To do: All of the entries below must be copied out exactly.

- - -

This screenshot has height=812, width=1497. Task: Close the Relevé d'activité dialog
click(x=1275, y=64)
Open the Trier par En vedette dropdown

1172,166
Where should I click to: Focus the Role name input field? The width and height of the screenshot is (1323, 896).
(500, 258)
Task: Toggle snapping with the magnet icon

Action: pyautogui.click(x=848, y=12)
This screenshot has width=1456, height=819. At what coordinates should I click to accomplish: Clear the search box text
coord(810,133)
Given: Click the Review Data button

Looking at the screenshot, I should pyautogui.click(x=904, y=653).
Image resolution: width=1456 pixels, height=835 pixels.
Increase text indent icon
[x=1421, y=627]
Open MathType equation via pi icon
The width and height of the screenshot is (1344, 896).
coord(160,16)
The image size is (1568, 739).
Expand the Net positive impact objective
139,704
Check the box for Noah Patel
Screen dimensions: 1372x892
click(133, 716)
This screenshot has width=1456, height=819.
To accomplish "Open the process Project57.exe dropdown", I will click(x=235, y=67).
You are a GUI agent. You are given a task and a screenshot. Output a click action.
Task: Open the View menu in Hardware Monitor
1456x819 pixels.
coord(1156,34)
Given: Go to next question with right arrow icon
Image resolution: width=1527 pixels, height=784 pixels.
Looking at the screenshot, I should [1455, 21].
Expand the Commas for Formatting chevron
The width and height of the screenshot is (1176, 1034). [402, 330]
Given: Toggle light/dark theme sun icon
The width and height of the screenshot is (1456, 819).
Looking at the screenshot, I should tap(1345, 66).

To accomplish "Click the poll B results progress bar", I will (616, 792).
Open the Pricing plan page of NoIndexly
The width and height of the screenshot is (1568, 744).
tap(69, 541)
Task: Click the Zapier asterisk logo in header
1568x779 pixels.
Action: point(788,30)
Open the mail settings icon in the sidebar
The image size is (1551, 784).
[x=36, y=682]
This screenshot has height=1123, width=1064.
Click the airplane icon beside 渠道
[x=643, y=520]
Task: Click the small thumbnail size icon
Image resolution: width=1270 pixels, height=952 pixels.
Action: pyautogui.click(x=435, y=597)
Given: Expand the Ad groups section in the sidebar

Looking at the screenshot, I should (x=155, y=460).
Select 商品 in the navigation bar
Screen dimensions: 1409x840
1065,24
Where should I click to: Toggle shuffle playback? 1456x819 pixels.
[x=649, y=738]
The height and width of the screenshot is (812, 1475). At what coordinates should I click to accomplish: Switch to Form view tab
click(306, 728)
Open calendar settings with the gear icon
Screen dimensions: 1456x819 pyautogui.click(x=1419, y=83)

- - -

Answer to this task:
This screenshot has height=812, width=1497. Task: Close the Relevé d'activité dialog
click(x=1275, y=64)
Open the Trier par En vedette dropdown

1172,166
Where should I click to: Focus the Role name input field? The width and height of the screenshot is (1323, 896).
(500, 258)
Task: Toggle snapping with the magnet icon

Action: pyautogui.click(x=848, y=12)
This screenshot has width=1456, height=819. At what coordinates should I click to accomplish: Clear the search box text
coord(810,133)
Given: Click the Review Data button

Looking at the screenshot, I should pyautogui.click(x=904, y=653).
Image resolution: width=1456 pixels, height=835 pixels.
Increase text indent icon
[x=1421, y=627]
Open MathType equation via pi icon
The width and height of the screenshot is (1344, 896).
coord(160,16)
The image size is (1568, 739).
Expand the Net positive impact objective
139,704
Check the box for Noah Patel
Screen dimensions: 1372x892
click(133, 716)
This screenshot has width=1456, height=819.
To accomplish "Open the process Project57.exe dropdown", I will click(x=235, y=67).
You are a GUI agent. You are given a task and a screenshot. Output a click action.
Task: Open the View menu in Hardware Monitor
1456x819 pixels.
coord(1156,34)
Given: Go to next question with right arrow icon
Image resolution: width=1527 pixels, height=784 pixels.
Looking at the screenshot, I should [1455, 21].
Expand the Commas for Formatting chevron
The width and height of the screenshot is (1176, 1034). [402, 330]
Given: Toggle light/dark theme sun icon
The width and height of the screenshot is (1456, 819).
Looking at the screenshot, I should tap(1345, 66).

To accomplish "Click the poll B results progress bar", I will (616, 792).
Open the Pricing plan page of NoIndexly
The width and height of the screenshot is (1568, 744).
tap(69, 541)
Task: Click the Zapier asterisk logo in header
1568x779 pixels.
Action: point(788,30)
Open the mail settings icon in the sidebar
The image size is (1551, 784).
[x=36, y=682]
This screenshot has height=1123, width=1064.
Click the airplane icon beside 渠道
[x=643, y=520]
Task: Click the small thumbnail size icon
Image resolution: width=1270 pixels, height=952 pixels.
Action: pyautogui.click(x=435, y=597)
Given: Expand the Ad groups section in the sidebar

Looking at the screenshot, I should (x=155, y=460).
Select 商品 in the navigation bar
Screen dimensions: 1409x840
1065,24
Where should I click to: Toggle shuffle playback? 1456x819 pixels.
[x=649, y=738]
The height and width of the screenshot is (812, 1475). At what coordinates should I click to accomplish: Switch to Form view tab
click(306, 728)
Open calendar settings with the gear icon
Screen dimensions: 1456x819 pyautogui.click(x=1419, y=83)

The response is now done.